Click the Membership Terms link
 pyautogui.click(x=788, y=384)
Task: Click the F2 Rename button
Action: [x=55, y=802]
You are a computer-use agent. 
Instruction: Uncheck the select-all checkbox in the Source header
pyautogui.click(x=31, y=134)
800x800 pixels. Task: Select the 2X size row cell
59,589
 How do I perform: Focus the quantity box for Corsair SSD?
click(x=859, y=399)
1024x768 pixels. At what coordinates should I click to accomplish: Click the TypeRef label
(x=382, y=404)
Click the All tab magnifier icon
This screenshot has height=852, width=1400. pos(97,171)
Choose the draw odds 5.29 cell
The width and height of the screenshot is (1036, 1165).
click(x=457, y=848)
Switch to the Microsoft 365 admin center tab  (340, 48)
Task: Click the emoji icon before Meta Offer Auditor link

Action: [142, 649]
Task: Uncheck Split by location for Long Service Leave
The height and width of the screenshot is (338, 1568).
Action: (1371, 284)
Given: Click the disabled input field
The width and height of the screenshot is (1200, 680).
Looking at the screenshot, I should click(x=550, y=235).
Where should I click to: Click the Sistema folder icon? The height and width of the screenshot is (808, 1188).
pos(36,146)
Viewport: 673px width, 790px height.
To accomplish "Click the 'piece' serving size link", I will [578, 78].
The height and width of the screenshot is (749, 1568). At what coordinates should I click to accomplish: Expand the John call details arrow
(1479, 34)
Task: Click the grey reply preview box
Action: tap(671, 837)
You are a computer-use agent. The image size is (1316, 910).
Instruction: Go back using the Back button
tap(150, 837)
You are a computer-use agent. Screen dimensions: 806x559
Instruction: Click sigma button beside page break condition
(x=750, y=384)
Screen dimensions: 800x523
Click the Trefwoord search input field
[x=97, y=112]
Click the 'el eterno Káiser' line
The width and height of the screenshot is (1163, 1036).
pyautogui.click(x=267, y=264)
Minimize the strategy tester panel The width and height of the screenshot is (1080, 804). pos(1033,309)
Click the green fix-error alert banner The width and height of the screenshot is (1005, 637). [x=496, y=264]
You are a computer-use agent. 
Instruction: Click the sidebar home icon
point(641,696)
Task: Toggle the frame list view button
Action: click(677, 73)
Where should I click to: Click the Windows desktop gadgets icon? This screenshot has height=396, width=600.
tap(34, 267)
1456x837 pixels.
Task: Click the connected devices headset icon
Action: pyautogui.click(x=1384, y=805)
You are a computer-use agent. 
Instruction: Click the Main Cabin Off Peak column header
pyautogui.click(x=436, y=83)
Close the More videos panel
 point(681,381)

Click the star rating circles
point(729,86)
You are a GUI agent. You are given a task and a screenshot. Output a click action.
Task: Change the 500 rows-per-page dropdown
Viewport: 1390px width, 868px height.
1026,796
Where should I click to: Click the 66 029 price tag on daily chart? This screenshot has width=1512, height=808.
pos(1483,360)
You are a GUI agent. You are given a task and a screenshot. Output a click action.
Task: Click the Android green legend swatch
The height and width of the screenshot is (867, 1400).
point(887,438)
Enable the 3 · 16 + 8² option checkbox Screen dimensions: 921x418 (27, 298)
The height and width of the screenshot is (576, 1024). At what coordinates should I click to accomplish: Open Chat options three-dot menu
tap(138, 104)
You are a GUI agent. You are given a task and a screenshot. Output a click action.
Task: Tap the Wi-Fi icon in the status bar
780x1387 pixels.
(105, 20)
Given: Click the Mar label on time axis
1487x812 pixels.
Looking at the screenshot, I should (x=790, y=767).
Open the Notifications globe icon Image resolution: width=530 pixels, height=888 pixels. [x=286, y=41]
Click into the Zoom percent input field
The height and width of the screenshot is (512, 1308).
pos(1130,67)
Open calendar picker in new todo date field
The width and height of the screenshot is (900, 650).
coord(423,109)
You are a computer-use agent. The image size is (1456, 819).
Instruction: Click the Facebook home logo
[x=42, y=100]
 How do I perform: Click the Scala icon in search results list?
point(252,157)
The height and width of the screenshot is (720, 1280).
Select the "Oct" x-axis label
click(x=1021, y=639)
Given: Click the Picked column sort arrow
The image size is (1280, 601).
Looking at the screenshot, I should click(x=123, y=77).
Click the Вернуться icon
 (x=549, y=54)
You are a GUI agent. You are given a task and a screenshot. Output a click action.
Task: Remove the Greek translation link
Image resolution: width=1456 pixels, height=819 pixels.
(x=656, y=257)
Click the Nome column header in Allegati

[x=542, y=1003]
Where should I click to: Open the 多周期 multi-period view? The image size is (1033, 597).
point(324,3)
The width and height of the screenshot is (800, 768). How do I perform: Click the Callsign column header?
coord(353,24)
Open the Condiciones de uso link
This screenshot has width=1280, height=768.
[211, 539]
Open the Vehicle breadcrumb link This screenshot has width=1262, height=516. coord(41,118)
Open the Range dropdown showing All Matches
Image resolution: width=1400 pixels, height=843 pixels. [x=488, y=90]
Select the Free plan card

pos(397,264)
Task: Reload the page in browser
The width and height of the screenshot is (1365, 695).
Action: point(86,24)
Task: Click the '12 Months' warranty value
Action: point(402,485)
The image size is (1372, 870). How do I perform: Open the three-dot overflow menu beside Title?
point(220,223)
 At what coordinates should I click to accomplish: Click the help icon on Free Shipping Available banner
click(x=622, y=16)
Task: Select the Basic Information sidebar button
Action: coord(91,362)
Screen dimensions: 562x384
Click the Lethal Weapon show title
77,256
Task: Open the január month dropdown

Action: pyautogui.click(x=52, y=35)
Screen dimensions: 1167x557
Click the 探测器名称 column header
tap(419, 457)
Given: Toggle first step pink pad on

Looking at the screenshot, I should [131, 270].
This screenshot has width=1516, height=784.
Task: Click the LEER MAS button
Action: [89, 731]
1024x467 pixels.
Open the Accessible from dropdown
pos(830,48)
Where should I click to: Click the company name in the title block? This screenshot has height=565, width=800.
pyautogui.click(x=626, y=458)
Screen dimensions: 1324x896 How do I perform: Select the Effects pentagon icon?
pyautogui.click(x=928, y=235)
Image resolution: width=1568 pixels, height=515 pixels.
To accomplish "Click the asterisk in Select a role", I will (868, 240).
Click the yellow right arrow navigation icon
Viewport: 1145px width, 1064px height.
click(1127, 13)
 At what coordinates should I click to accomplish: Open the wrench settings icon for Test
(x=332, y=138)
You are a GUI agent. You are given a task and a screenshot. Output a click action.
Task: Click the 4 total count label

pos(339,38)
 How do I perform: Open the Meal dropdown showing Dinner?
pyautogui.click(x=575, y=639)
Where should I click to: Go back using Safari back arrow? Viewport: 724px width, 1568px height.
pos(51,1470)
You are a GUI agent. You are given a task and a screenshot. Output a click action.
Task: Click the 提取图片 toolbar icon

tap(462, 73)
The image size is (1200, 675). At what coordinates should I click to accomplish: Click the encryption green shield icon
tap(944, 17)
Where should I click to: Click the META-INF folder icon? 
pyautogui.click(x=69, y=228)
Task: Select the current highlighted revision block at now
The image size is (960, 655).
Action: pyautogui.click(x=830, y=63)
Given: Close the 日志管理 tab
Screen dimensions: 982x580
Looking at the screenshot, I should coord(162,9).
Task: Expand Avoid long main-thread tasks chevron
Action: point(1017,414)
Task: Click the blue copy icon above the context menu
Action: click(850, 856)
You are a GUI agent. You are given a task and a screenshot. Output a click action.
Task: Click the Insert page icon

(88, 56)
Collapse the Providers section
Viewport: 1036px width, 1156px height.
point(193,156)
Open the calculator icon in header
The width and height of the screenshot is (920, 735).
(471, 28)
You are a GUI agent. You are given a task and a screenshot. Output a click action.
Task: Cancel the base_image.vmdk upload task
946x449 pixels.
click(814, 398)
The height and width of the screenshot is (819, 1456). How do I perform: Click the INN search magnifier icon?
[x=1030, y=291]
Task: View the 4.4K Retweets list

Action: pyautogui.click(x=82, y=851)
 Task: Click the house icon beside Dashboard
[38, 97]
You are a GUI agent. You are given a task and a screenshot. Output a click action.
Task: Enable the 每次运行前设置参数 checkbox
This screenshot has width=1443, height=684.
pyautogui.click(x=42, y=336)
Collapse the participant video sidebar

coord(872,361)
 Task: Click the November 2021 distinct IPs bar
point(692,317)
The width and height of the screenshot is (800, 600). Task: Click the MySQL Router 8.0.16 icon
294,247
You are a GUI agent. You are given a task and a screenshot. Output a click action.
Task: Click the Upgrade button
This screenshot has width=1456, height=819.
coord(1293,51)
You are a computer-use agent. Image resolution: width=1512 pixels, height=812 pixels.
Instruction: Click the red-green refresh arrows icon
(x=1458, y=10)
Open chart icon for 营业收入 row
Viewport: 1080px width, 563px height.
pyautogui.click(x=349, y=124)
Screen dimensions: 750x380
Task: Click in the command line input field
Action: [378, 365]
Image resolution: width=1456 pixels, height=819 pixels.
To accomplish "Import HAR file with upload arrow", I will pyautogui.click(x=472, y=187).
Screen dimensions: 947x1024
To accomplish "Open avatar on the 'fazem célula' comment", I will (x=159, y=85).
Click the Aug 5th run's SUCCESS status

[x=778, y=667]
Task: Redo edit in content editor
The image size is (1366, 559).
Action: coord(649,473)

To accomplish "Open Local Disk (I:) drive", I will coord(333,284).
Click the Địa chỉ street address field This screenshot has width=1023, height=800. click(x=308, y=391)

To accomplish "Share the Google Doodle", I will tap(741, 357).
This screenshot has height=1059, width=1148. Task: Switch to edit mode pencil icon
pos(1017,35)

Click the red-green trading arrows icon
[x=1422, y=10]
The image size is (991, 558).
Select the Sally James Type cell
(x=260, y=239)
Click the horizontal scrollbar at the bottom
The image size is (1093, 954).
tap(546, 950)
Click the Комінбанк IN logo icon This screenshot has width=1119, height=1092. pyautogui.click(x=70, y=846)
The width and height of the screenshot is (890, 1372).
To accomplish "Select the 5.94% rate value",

§ §

The problem
Please recast the entries between the lines holding "Where should I click to: Click the Sistema" and "will [578, 78].", inclusive, as a JSON list of strings with one string per line and blank lines omitted.

Correct answer
[
  "Where should I click to: Click the Sistema folder icon? The height and width of the screenshot is (808, 1188).",
  "pos(36,146)",
  "Viewport: 673px width, 790px height.",
  "To accomplish \"Click the 'piece' serving size link\", I will [578, 78]."
]